INFORMATION GIVEN START

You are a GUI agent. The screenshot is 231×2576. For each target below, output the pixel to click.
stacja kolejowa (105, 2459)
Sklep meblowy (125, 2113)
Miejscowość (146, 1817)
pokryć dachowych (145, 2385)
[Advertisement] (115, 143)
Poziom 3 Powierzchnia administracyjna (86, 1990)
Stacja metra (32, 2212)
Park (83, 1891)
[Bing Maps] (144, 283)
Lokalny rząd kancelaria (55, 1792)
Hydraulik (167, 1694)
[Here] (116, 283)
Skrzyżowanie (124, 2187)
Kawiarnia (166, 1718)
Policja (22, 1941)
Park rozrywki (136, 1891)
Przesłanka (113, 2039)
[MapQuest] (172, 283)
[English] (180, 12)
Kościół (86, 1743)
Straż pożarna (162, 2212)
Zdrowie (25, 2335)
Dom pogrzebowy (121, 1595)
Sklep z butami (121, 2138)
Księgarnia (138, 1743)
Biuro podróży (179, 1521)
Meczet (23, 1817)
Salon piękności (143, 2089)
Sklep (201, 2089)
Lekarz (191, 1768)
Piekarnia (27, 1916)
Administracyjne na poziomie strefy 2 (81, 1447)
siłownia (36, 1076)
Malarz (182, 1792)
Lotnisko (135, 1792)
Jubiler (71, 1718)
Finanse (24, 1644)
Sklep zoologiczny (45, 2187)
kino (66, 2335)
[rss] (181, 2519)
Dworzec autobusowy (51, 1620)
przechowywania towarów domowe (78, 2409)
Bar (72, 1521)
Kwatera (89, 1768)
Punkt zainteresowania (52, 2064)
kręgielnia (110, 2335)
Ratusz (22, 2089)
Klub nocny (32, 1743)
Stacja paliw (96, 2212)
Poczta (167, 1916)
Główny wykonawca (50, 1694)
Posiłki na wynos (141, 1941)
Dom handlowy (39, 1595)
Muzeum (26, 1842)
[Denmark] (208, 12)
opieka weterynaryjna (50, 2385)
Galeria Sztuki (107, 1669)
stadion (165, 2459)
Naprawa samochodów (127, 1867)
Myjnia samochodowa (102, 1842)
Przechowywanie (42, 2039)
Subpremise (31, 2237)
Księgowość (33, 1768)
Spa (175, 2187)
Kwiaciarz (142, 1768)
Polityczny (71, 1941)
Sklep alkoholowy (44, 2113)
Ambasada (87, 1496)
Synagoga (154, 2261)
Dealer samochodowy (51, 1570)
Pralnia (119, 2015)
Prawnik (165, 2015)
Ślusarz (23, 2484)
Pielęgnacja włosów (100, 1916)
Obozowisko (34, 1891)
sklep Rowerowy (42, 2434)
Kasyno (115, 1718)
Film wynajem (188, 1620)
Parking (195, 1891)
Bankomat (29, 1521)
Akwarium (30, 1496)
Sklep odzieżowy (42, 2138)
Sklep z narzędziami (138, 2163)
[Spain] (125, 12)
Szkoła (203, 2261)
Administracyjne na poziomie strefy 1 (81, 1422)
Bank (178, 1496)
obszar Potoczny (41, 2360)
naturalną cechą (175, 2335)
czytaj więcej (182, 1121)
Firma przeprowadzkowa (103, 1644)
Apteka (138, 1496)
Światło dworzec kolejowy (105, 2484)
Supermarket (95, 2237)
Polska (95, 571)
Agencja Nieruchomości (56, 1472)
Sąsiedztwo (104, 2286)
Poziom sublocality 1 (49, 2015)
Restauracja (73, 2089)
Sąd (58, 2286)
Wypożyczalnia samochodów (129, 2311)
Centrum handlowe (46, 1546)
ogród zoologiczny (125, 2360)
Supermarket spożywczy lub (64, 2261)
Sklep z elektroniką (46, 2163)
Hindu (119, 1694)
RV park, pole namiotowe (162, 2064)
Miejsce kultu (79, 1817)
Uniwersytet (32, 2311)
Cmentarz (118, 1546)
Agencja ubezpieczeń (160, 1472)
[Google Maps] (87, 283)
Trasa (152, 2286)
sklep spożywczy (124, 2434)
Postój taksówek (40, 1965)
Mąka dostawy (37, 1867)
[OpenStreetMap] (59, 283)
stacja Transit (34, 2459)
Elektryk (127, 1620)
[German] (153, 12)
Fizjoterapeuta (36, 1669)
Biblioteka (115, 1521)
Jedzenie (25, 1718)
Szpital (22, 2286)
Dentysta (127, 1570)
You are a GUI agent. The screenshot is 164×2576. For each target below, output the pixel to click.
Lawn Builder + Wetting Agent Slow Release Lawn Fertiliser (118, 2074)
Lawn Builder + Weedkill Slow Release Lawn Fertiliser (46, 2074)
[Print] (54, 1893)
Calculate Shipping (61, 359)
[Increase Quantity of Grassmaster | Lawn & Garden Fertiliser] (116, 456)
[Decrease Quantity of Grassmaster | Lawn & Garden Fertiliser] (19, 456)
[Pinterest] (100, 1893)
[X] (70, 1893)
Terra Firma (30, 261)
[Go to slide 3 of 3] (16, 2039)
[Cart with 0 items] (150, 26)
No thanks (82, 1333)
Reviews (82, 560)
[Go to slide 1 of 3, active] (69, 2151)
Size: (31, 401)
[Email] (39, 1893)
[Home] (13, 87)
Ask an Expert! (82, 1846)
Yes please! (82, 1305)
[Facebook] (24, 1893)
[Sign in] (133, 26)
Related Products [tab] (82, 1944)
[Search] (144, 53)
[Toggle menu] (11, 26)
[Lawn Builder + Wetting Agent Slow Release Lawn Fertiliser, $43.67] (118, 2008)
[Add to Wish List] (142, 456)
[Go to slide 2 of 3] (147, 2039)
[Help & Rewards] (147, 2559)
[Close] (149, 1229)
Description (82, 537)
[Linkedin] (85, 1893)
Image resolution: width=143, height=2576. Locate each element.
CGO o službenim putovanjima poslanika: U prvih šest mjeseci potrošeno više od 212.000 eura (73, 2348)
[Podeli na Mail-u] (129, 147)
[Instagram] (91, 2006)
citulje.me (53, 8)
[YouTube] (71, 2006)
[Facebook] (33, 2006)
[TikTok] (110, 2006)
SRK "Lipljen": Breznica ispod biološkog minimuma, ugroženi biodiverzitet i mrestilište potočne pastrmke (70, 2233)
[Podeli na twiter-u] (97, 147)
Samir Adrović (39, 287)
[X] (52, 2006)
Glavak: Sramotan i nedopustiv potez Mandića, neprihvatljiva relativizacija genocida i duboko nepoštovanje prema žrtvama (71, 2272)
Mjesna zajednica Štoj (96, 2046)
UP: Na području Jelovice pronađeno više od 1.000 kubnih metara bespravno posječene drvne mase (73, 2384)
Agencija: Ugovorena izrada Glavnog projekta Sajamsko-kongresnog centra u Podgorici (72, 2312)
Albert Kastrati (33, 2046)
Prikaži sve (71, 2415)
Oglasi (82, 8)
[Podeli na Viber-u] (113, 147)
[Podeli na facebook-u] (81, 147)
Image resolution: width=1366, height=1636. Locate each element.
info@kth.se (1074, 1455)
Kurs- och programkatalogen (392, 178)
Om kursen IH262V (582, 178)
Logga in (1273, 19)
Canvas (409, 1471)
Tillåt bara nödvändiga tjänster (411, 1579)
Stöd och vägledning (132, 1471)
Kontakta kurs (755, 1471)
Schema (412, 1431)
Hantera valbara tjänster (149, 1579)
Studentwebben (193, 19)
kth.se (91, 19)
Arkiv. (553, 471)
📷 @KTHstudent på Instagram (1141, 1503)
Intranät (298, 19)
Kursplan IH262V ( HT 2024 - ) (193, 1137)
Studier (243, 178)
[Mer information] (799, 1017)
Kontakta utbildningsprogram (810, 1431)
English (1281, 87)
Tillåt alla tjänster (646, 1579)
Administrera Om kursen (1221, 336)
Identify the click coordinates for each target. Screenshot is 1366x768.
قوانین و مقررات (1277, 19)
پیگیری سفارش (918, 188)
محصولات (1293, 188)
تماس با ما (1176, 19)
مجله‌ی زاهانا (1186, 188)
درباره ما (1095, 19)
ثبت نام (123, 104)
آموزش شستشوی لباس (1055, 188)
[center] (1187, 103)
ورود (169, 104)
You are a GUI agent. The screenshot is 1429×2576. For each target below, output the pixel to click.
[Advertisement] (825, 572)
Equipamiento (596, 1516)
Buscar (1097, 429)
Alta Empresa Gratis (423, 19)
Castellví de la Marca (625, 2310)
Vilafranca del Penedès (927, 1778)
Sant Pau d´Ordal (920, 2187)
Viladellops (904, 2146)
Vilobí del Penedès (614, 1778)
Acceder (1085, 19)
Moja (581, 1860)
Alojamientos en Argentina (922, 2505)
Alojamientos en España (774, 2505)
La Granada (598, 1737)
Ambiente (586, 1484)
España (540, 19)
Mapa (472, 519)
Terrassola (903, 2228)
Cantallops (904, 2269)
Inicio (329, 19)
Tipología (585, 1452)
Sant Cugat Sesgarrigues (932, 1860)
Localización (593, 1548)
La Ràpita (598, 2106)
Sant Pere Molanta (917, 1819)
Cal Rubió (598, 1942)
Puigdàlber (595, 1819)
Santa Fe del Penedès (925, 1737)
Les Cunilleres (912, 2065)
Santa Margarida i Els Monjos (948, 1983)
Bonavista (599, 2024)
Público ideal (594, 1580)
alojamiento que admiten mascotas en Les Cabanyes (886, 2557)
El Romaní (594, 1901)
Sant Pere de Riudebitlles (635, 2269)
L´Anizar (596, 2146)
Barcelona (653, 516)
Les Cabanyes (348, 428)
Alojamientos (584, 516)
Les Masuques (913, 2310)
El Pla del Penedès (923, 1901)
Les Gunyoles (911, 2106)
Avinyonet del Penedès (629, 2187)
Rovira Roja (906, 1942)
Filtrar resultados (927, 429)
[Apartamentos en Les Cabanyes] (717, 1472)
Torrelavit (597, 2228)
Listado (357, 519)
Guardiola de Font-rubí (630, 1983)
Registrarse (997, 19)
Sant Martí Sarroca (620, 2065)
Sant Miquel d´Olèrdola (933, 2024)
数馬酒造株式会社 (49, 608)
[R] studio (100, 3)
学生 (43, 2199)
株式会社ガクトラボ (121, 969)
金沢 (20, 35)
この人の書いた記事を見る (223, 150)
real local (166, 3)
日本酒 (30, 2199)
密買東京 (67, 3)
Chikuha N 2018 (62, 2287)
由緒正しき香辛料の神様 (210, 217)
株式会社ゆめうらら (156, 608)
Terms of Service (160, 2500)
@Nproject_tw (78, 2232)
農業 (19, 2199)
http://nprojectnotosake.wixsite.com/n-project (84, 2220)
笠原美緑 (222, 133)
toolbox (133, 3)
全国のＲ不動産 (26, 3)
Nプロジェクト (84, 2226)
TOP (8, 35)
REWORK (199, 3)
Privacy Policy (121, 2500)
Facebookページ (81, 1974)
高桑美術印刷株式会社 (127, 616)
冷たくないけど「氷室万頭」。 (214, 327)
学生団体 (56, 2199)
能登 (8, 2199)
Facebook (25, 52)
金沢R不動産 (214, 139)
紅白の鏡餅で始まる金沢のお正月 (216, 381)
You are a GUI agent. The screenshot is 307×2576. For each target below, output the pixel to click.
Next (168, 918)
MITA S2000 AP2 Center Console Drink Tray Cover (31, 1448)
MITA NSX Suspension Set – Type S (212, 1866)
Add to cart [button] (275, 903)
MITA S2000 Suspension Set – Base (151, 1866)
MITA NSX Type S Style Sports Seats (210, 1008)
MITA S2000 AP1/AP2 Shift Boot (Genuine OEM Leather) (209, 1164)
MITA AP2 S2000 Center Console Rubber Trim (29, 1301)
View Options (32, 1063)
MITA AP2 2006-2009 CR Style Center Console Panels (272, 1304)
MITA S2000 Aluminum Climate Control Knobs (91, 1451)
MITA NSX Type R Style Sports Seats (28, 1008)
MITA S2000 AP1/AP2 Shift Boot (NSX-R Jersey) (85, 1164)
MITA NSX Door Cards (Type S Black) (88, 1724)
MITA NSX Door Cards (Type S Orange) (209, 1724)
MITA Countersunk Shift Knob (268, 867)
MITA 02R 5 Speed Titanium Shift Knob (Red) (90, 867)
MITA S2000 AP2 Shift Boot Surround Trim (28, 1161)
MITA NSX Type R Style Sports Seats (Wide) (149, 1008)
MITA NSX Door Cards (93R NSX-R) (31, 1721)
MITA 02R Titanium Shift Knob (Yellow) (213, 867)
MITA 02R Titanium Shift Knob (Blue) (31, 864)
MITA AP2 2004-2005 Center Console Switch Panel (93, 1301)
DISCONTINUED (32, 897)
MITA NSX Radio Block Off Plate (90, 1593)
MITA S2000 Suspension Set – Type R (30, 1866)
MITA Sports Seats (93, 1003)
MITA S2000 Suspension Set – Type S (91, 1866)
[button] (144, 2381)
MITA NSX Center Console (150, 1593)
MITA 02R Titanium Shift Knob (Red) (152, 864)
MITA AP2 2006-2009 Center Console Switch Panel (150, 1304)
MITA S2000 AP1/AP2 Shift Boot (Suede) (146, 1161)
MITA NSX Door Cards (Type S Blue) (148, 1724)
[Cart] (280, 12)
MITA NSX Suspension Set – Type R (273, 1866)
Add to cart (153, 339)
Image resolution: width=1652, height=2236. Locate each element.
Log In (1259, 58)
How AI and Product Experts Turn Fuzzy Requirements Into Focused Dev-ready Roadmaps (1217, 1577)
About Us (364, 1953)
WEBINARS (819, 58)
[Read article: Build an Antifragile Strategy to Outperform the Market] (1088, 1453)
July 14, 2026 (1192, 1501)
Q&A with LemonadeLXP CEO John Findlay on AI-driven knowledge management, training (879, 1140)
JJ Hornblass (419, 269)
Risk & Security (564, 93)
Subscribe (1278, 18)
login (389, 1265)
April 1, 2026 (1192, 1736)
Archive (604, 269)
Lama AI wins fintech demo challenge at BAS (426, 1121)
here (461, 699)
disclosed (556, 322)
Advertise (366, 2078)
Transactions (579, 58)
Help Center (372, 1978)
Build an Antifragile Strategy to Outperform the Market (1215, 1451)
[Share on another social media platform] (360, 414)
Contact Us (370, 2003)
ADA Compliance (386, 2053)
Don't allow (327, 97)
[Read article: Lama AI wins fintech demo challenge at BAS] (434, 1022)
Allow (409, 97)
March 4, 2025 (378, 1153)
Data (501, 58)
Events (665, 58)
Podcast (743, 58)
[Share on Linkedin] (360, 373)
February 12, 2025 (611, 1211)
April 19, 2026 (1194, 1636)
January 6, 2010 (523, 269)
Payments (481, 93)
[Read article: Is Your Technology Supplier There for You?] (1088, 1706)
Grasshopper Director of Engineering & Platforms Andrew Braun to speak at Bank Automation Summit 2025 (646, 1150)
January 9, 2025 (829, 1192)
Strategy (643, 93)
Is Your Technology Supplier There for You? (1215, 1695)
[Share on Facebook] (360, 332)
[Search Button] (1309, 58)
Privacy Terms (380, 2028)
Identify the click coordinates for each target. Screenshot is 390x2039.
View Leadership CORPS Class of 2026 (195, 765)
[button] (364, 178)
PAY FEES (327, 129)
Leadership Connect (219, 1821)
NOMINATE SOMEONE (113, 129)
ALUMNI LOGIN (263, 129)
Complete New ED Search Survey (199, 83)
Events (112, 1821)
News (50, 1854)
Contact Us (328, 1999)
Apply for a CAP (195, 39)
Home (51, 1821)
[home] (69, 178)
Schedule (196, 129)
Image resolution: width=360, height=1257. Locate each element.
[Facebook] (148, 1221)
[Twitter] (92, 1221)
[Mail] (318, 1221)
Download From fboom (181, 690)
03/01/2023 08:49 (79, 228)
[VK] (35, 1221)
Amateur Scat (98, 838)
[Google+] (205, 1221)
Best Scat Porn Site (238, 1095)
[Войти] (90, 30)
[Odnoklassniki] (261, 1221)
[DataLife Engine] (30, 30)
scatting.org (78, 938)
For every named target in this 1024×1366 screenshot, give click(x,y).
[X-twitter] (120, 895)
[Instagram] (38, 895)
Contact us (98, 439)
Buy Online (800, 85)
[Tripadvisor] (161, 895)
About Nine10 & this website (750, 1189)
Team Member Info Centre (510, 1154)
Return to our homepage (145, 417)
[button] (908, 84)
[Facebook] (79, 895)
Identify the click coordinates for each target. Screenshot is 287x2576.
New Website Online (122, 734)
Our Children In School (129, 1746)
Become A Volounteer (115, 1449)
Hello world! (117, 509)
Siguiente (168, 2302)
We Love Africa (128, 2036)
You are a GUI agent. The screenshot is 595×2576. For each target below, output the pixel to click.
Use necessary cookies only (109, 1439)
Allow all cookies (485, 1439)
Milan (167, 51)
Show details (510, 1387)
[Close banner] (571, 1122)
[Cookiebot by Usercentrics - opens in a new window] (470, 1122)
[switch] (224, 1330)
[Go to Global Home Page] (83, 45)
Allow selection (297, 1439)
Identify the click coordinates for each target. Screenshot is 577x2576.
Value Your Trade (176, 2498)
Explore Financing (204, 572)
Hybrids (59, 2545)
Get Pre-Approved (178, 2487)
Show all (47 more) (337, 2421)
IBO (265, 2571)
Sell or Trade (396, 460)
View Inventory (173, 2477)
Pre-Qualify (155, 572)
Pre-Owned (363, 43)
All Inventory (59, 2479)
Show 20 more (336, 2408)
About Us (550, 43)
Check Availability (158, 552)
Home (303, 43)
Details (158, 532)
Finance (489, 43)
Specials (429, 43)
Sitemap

INFORMATION GIVEN END

| ACTIVITY |
From the records above, copy only the lines starting with the line that holds "L´Anizar (596, 2146)" and going on through the line that holds "Sant Martí Sarroca (620, 2065)", exactly as written.

| OUTPUT BELOW |
L´Anizar (596, 2146)
Barcelona (653, 516)
Les Cabanyes (348, 428)
Alojamientos (584, 516)
Les Masuques (913, 2310)
El Pla del Penedès (923, 1901)
Les Gunyoles (911, 2106)
Avinyonet del Penedès (629, 2187)
Rovira Roja (906, 1942)
Filtrar resultados (927, 429)
[Apartamentos en Les Cabanyes] (717, 1472)
Torrelavit (597, 2228)
Listado (357, 519)
Guardiola de Font-rubí (630, 1983)
Registrarse (997, 19)
Sant Martí Sarroca (620, 2065)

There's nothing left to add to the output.